The new government subsidised medical insurance plan that the Bahamas Union of Teachers (BUT) has been fighting tooth and nail for finally took effect this week.
The need for the insurance coverage became even more pressing when the union’s self-contracted insurance coverage with Bahama Health ended two years ago.
But, in January the union and the government reached an amicable agreement.
But, as of July 1, the 4,000 teachers that make up the BUT have full medical coverage with Colina Imperial. The government is paying 80 per cent of the total cost.
Appearing as a guest on Love 97’s daily talk show, Issues of the Day yesterday, BUT President Belinda Wilson said it’s the first time in the union’s 65-year history that this has happened.
“We not only pushed for benefits for teachers and for people under our bargaining unit, but we and the ministry have made a concerted effort to make sure that what we agreed to in this agreement, including medical insurance, helps to move education in a positive direction,” said Mrs. Wilson.
Mrs. Wilson said beginning today at 10:00 a.m. teachers will be able to pick up their insurance cards from the union’s Bethel Avenue headquarters.
“We will receive a lump sum payment this week and we are also going to get a salary increase, which is equivalent to an annual increment,” he said.
According to Mrs. Wilson, the lump sum payment amounts to about $700.
Teachers’ salaries, she said, will also be increased by $700 a year beginning this month’s pay cycle.
The union’s current industrial agreement ends June 30, 2013 with negotiations expected to commence soon.

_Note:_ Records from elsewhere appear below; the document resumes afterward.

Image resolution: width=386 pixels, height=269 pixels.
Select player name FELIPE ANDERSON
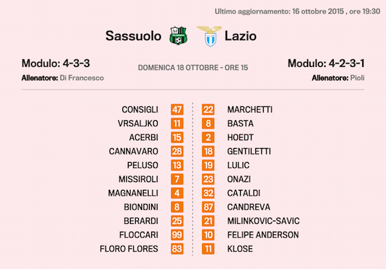point(262,234)
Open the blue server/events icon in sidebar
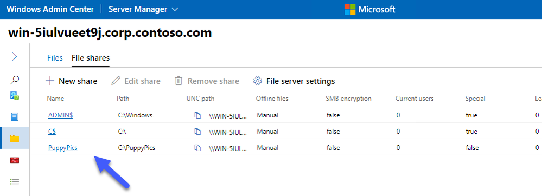 point(15,117)
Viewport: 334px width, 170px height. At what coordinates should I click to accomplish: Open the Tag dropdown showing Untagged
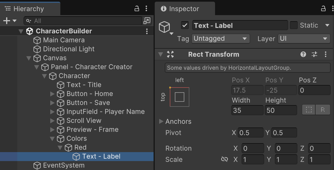coord(220,39)
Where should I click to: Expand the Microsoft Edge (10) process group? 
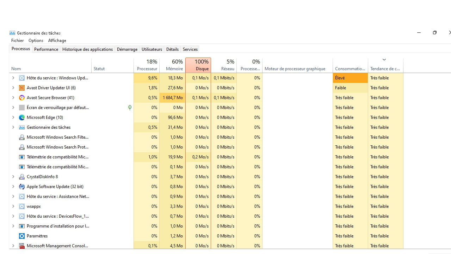(x=13, y=117)
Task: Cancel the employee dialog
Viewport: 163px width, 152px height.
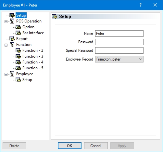Action: point(96,146)
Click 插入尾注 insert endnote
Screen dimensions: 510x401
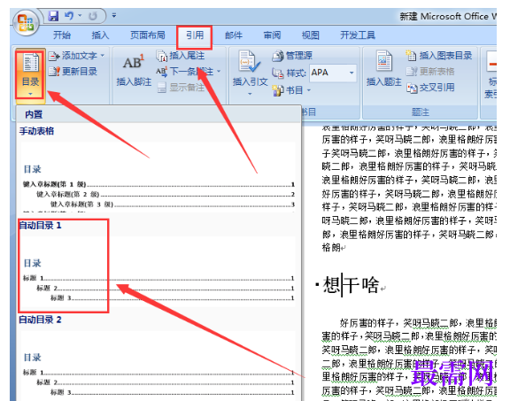click(181, 56)
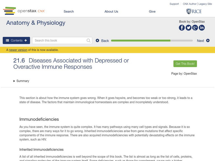The height and width of the screenshot is (161, 215).
Task: Share the book on Facebook
Action: click(182, 28)
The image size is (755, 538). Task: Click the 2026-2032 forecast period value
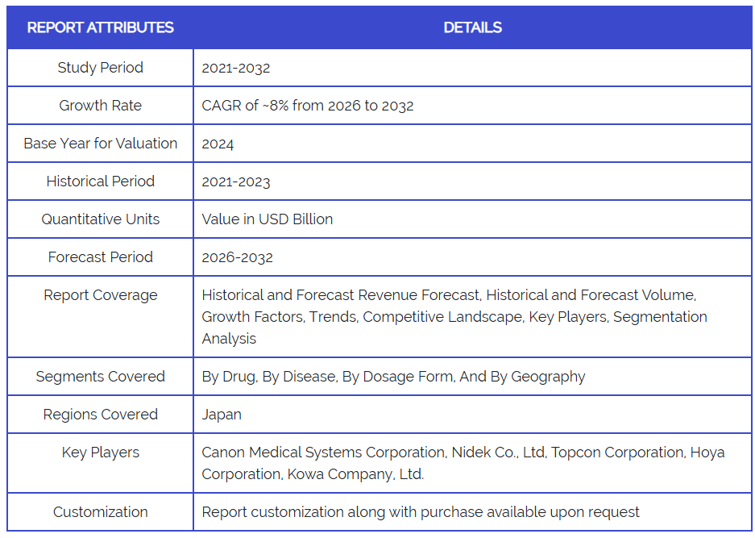(237, 257)
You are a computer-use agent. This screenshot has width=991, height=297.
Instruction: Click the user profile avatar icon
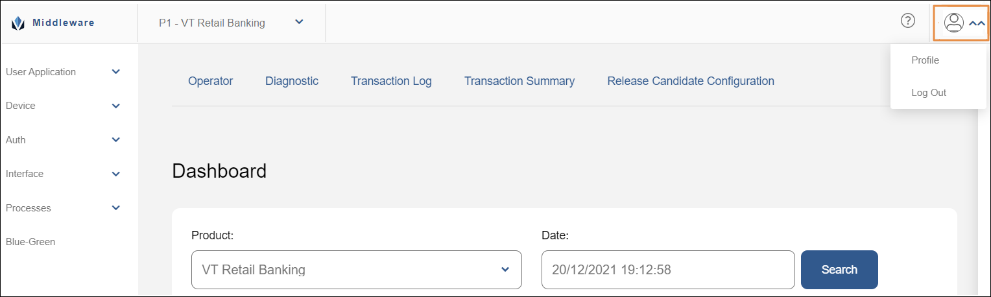point(954,22)
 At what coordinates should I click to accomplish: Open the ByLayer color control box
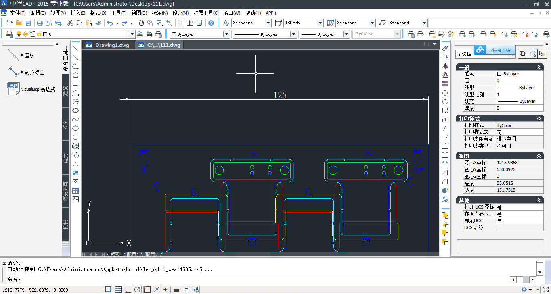pyautogui.click(x=199, y=34)
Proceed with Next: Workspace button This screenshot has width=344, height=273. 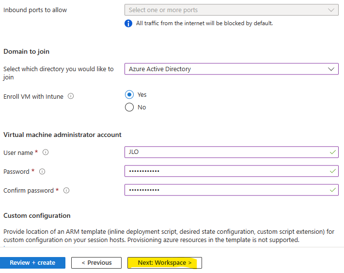tap(165, 263)
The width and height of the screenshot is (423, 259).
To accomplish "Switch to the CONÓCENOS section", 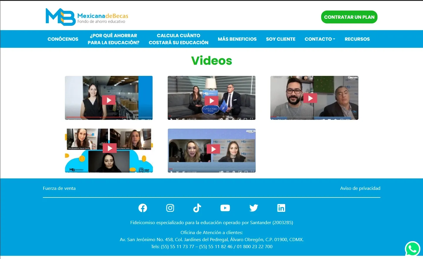I will pyautogui.click(x=63, y=39).
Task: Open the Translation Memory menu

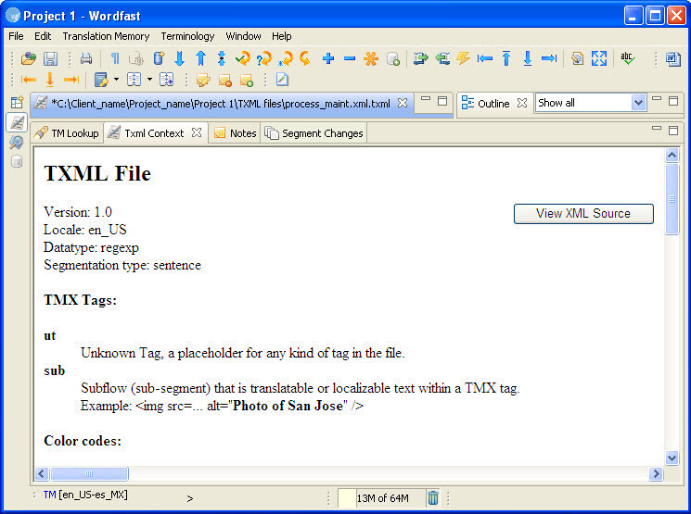Action: coord(106,36)
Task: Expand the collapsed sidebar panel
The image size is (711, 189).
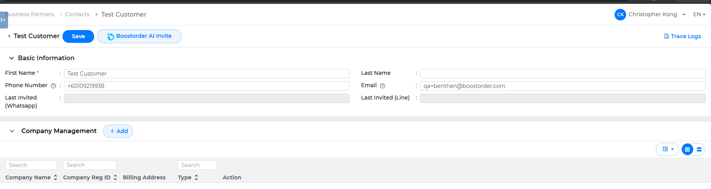Action: tap(3, 20)
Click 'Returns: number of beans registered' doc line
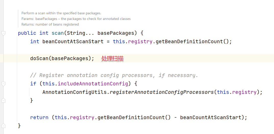This screenshot has width=274, height=134. (50, 25)
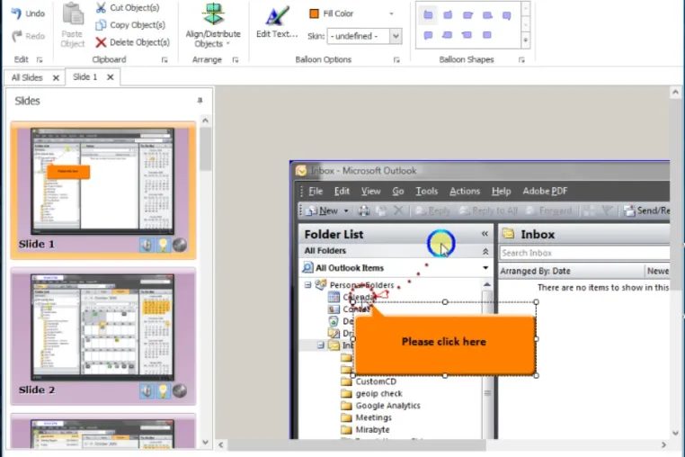Pin the Slides panel
Viewport: 685px width, 457px height.
coord(200,101)
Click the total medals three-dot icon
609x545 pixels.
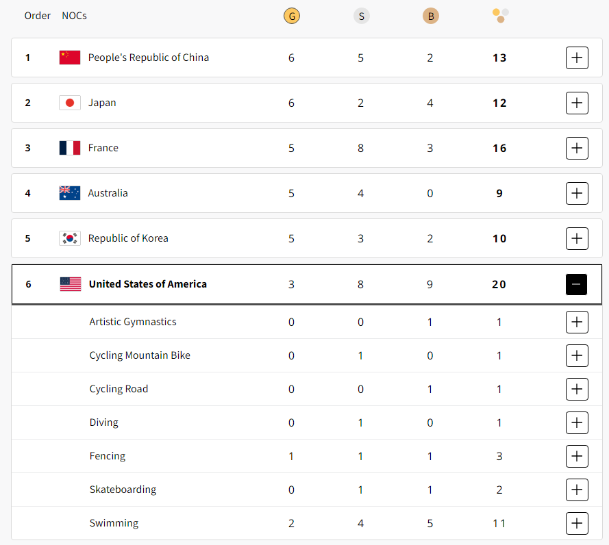coord(500,16)
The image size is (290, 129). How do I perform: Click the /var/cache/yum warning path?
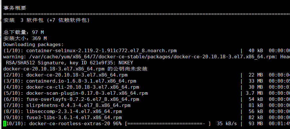(160, 57)
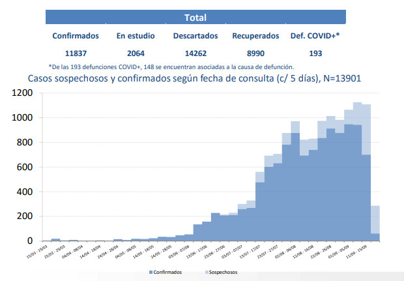The height and width of the screenshot is (281, 404).
Task: Click the Confirmados legend color square
Action: pos(151,272)
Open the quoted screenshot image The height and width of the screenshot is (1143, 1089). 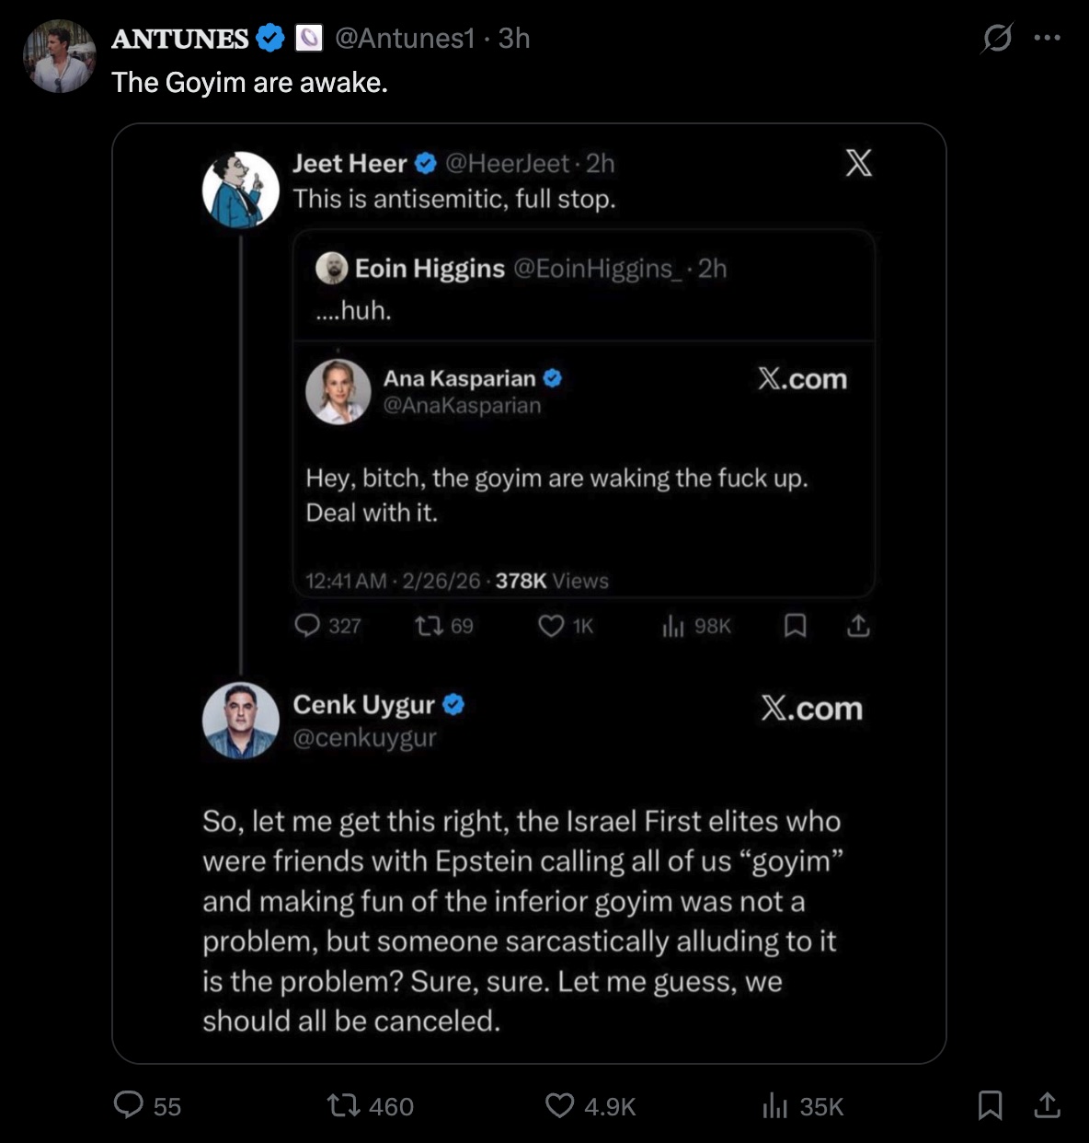point(529,594)
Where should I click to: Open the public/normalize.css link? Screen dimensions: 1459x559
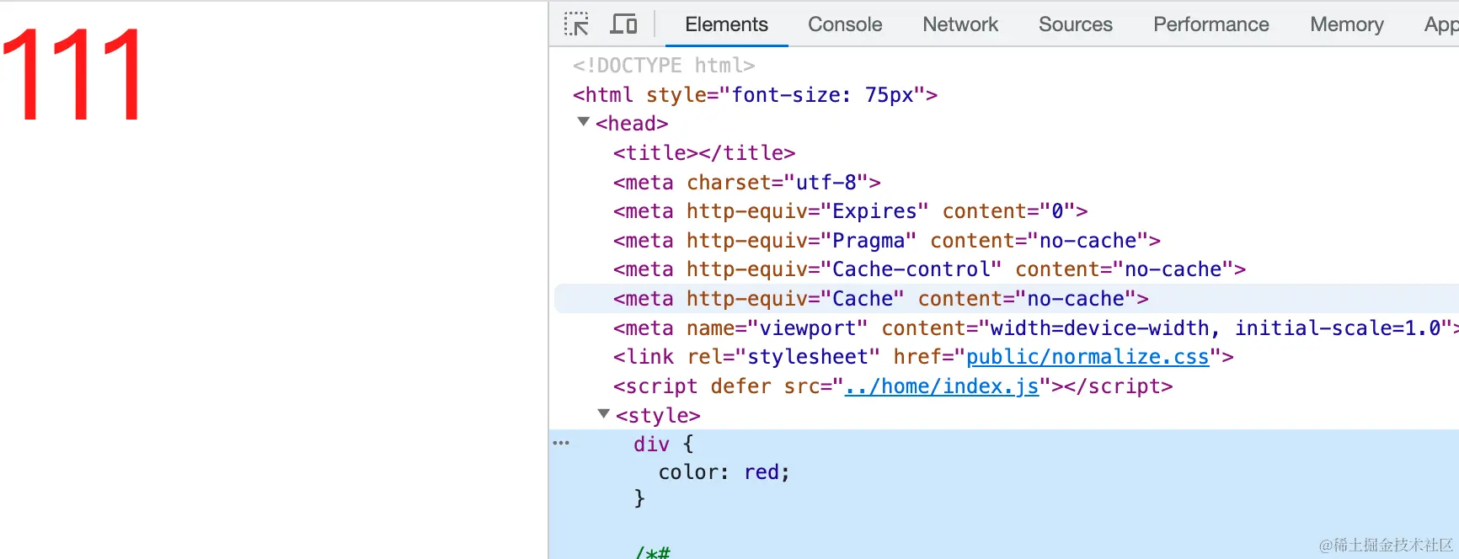1087,357
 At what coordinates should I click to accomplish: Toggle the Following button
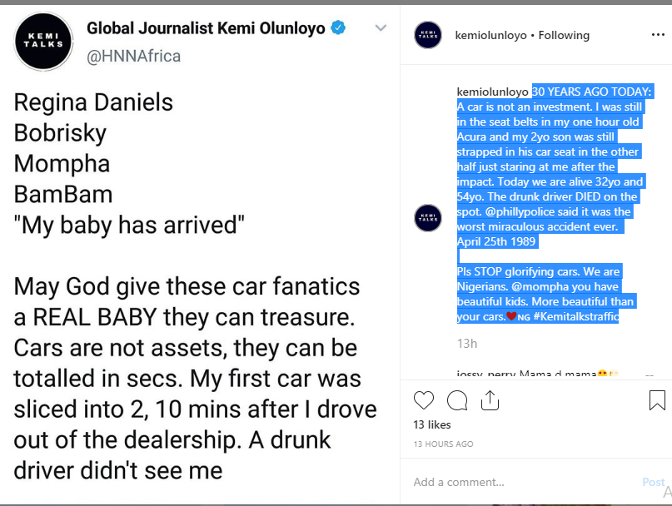tap(564, 35)
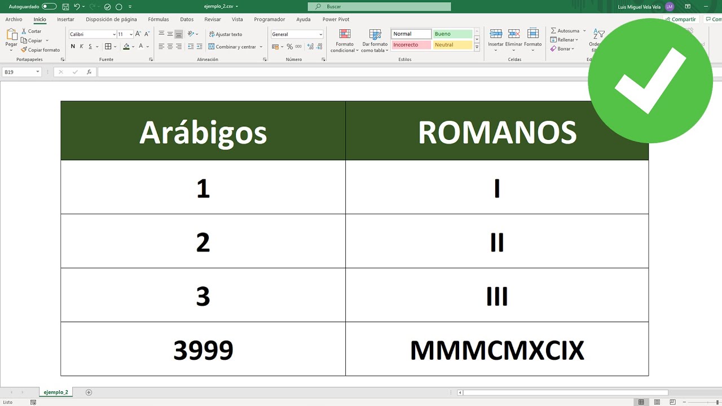Open the Programador ribbon tab

(x=269, y=19)
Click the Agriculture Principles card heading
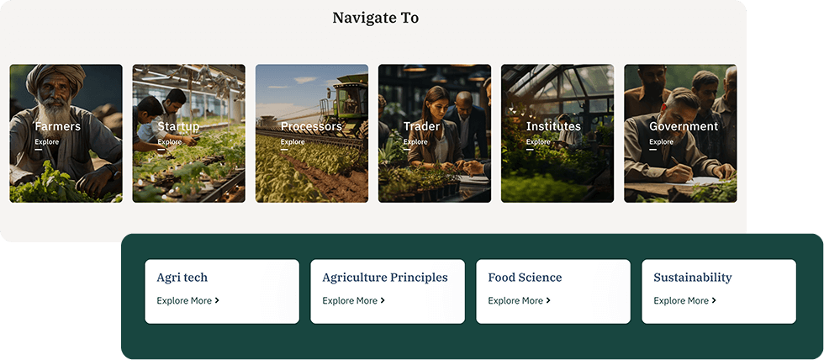 coord(385,278)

“We have met with the full team at the Ministry of Education already and the one thing we believe is that the new minister, Jerome Fitzgerald, has an open mind. What we think will be a plus for him is that he is coming from a business background which means this would be the first time that a businessman gets to sit in the chair as minister of education,” Mrs. Wilson said.
“And that’s a plus in terms of the budget; however, he’s a novice in terms of education. So, we hope that he would walk slowly, but not to slow but swiftly enough to make some changes and to effect change in a positive way.”
She continued, “So, we find him to be open thus far and he has committed to meet once per month so that we can be up-to-date with what’s happening in education on a daily basis.”